Жанна д’Арк (Райцес) - страница 105

Но он не знает даже ее имени. И самое главное — ему неизвестен факт кардинального значения: непосредственное участие Жанны в боевых действиях под Орлеаном. Мы уже видели, что сообщение Джустиниани об обстоятельствах снятия осады вообще изобилует неточностями, но непонятно, каким образом даже в этом рассказе не {151} нашлось места для Жанны. Здесь возможно единственное объяснение: по всей вероятности, об этом не было упоминаний из той поступившей в Брюгге «многими путями» информации, на которую опирался Джустиниани.

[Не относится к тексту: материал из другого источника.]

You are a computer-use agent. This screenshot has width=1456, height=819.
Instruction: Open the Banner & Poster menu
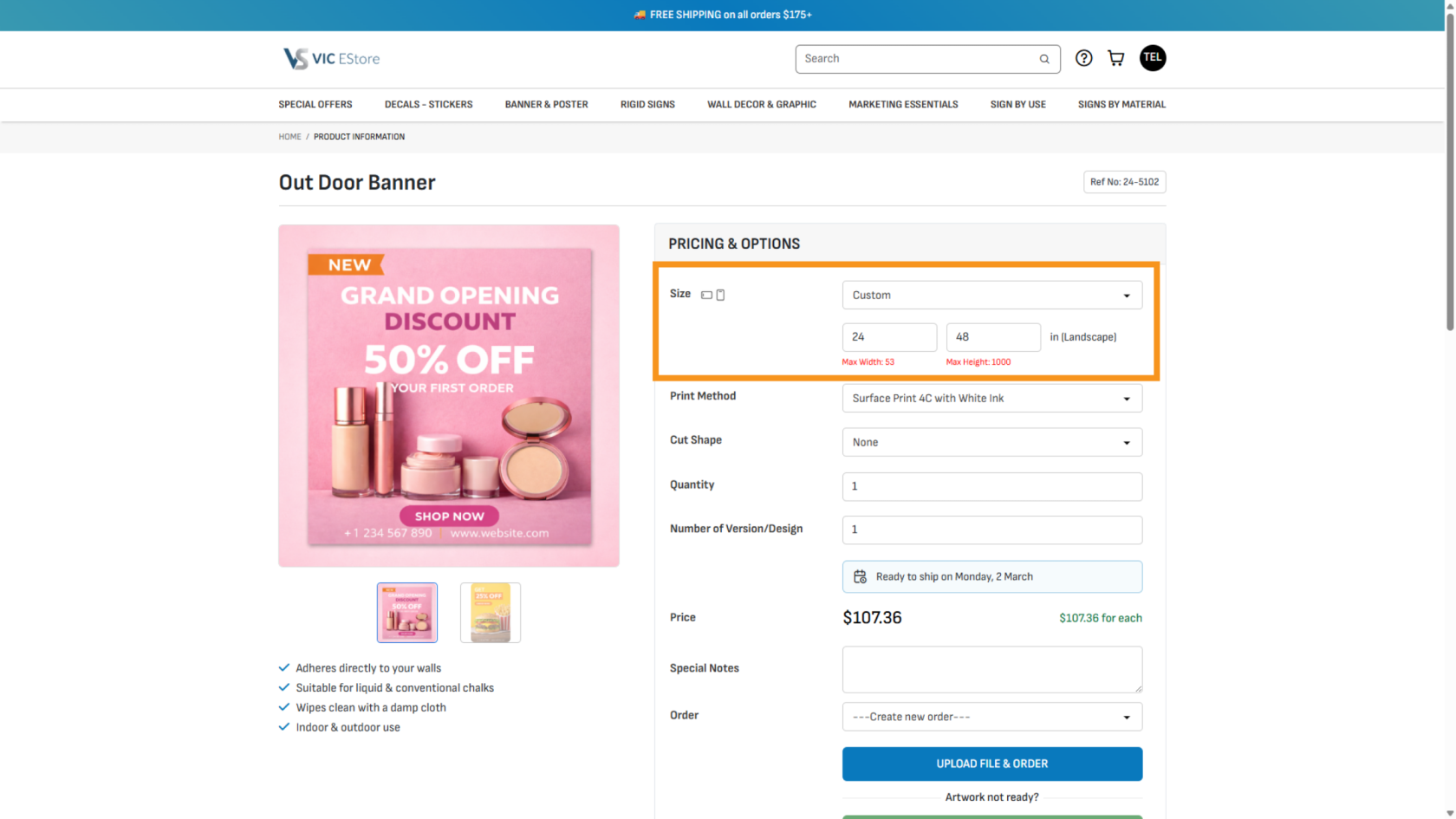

А это в свою очередь вызывает недоумение, так как известно, что уже 10 мая, через день после ухода англичан из-под Орлеана, в Париже не только официально объявили, что «люди дофина» сняли осаду, но и говорили, что они имели в своих рядах некую «деву со знаменем». Именно ее изобразил в тот день на полях регистра Парижского парламента секретарь Клеман де Фокемберг. Этот рисунок на полях важнейшего государственного документа — красноречивое свидетельство того, как сильно был поражен парламентский секретарь новостью о «деве со знаменем». Легко представить себе, как должны были обсуждать эту новость на парижских площадях, улицах, в лавках… И тем не менее в первом потоке сообщений, достигшем Брюгге где-то около 20 мая, об этом, очевидно, ничего не говорилось, так как в противном случае Джустиниани безусловно упомянул бы о столь важном факте. Возможно, это произошло потому, что сами информаторы Джустиниани не поверили на первых порах слуху о «деве со знаменем» или не придали ему серьезного значения. (Поначалу это был именно слух; Клеман де Фокемберг сообщает об этом в очень осторожной форме: «как говорили»). Впрочем, они вообще еще очень плохо знали, каковы были действительные обстоятельства снятия осады: вспомним, что это с их слов Джустиниани поставил во главе французского войска графа Клермона и герцога Алансонского.

Но как бы там ни было, роль, которая отведена Жанне в послании Пакраццо Джустиниани, вполне ясна. Это прежде всего роль прорицательницы. Безымянная девица, появившаяся при дворе дофина, предрекает грядущие победы. Она сама становится объектом пророчества (должна свершить два великих деяния, а потом умереть); при ее посредстве дофина посещает откровение. Впрочем, она — нечто гораздо большее, нежели придворная сивилла. «.. Кажется, будто она — вторая святая Екатерина, сошедшая на землю». Овечья пастушка, она выходит победительницей из диспута с учеными мужами; те, кто смеялся над пей, умирают плохой смертью. В ее речах содержится «много чудесного», они кажутся слушателям {152} «великим чудом». «Чудесное» и «чудо» — здесь не просто эпитет и метафора; точно так же как сопоставление со святой Екатериной не является в данном случае лишь образным сравнением. Все это — определение самой сущности явления: согласно господствовавшим представлениям, чудо — привилегия и атрибут святого. Мы видим, как быстро молва (общественное мнение) са-крализует образ Жанны, приписывая (точнее, предписывая) ей «нормативное» поведение чудотворной Девы, как быстро массовое сознание перерабатывает реальные факты в легенду. В этом плане письмо Джустиниани представляет собой очень ценное свидетельство.